Voici l'illustration, M. le Président. Dans la MRC de Mékinac, on travaille depuis maintenant au-delà d'une dizaine d'années sur un projet, justement, de minicentrale hydroélectrique de moins de 50 MW. On considère ce projet comme étant un projet structurant pour le milieu, il a été inscrit dans les priorités du CLD il y a déjà longtemps de même que dans le schéma d'aménagement.
Pourquoi c'est si important?
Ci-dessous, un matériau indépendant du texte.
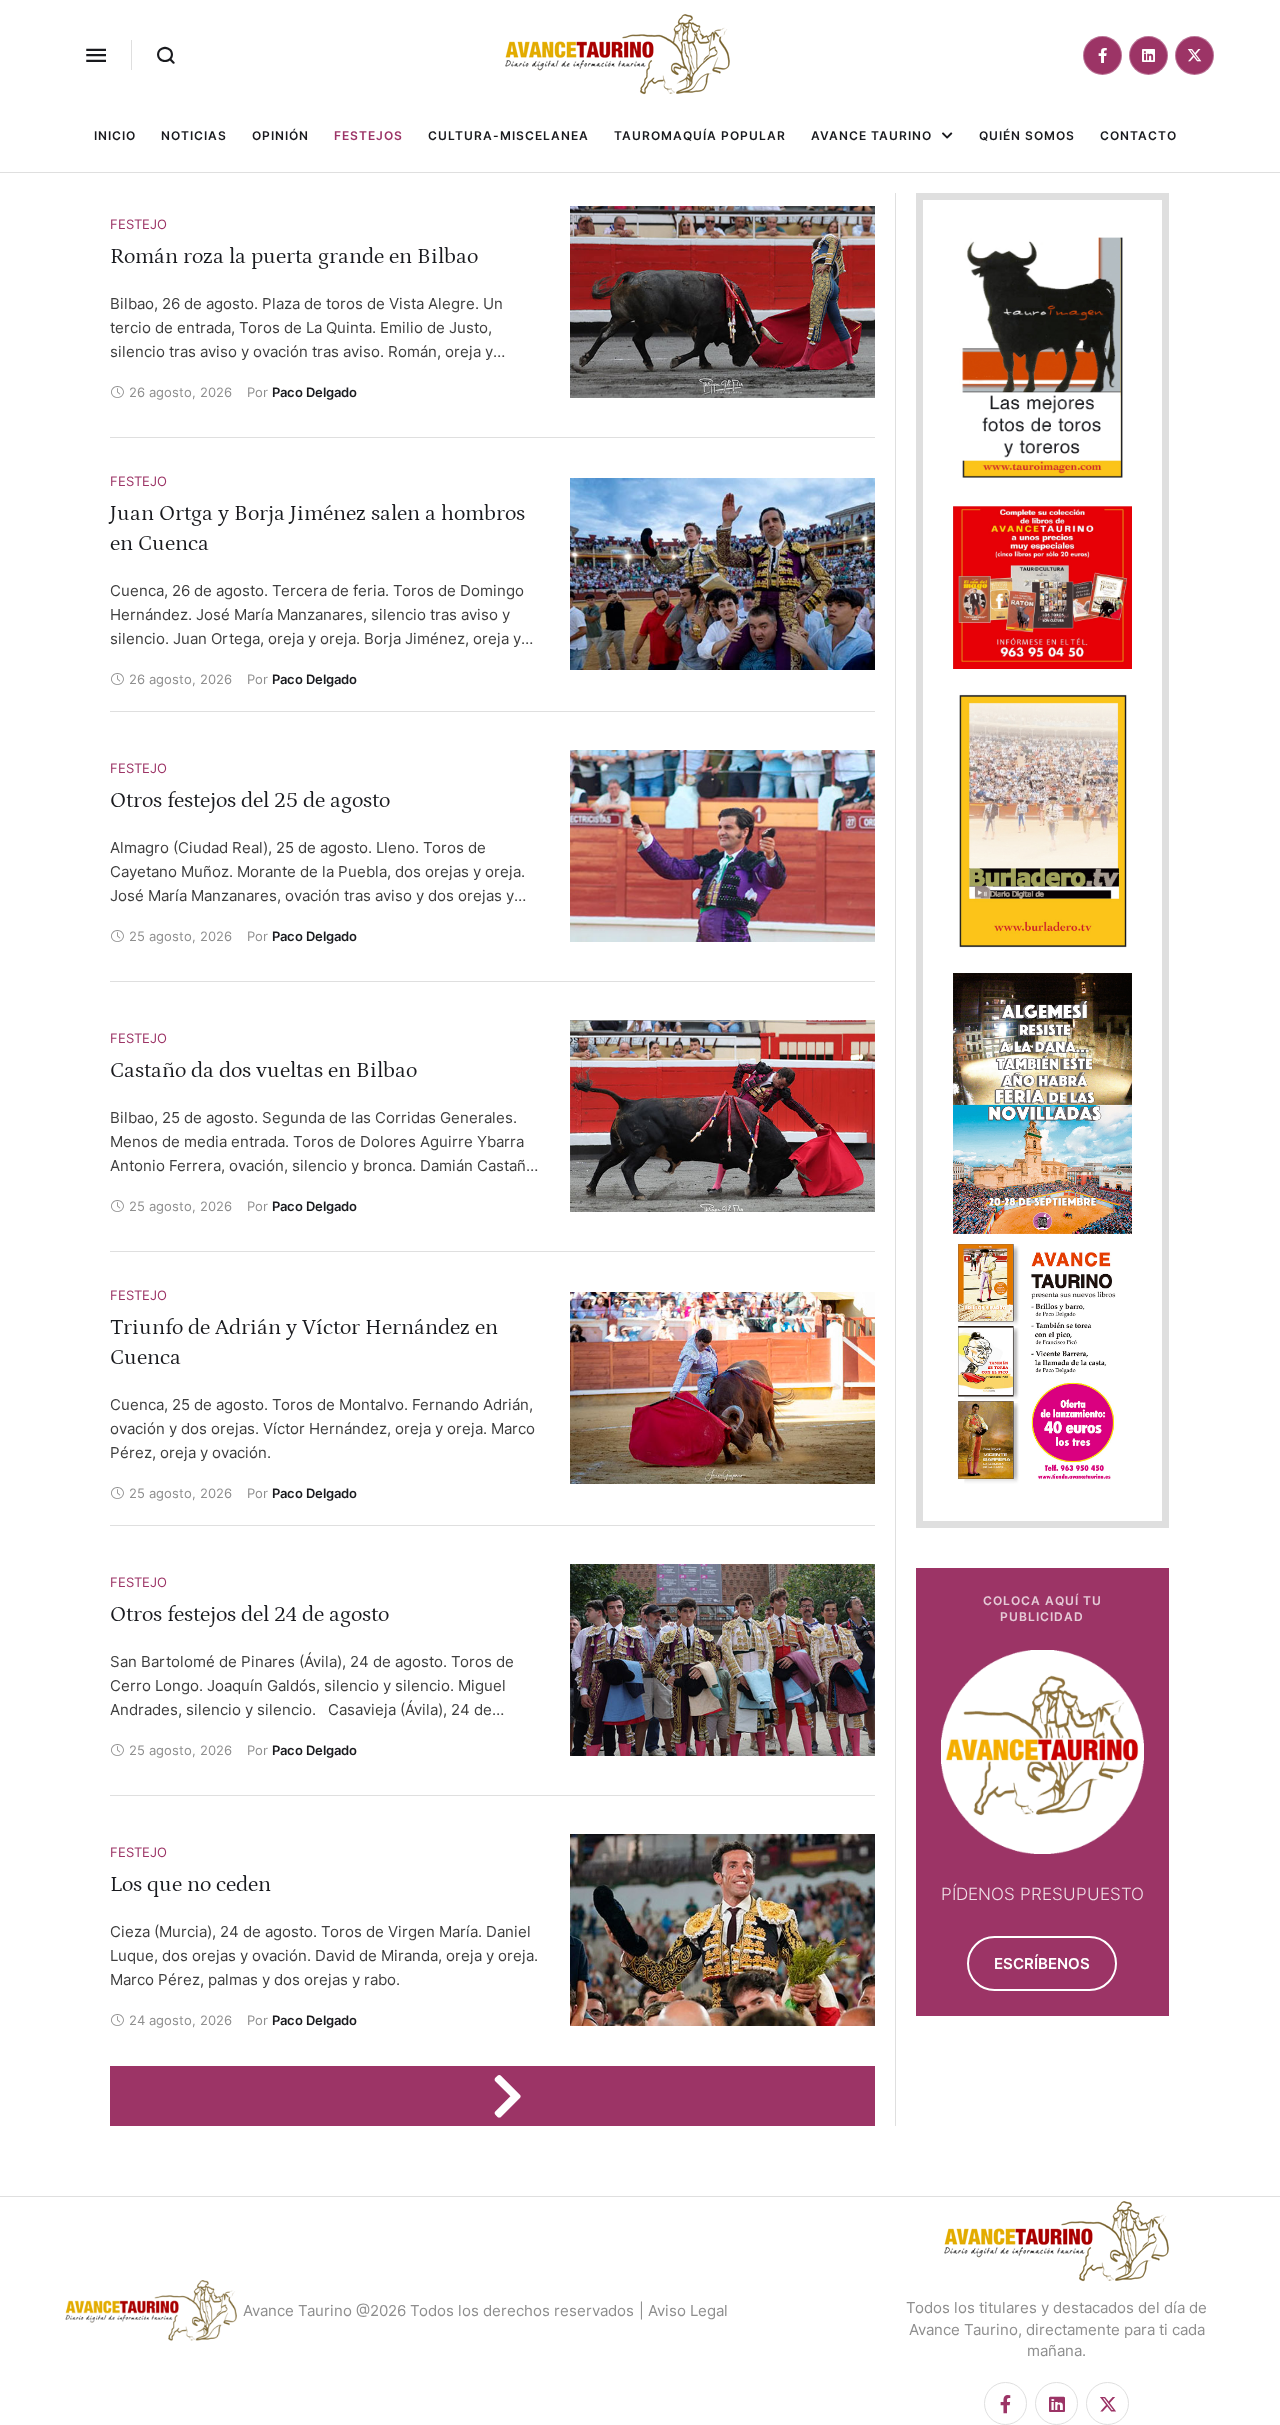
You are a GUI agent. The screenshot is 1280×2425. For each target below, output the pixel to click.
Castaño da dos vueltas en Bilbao (263, 1070)
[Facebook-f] (1102, 55)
C'est que, pour une petite communauté comme celle-là ? très importante pour la communauté, mais, à l'échelle de l'ensemble du Québec, numériquement, c'est peut-être moins important, il ne faut pas les oublier ? c'est un projet générateur d'emplois, bien sûr pendant les travaux de construction, mais, également, les revenus tirés de l'exploitation d'une telle centrale seraient réinvestis dans le développement économique du territoire.
Les élus de la région de Mékinac nous disent qu'ils sont convaincus qu'il n'y a pas meilleur moyen de développer leur territoire que de leur permettre justement d'avoir ce genre d'implication, et je suis tout à fait d'accord. On veut mettre en place un projet rassembleur avec la participation des municipalités, bien sûr de la MRC, de la population, de l'entreprise privée. On considère, dans cette région-là, que le gouvernement, en posant ce geste, pose un geste de solidarité et de partenariat.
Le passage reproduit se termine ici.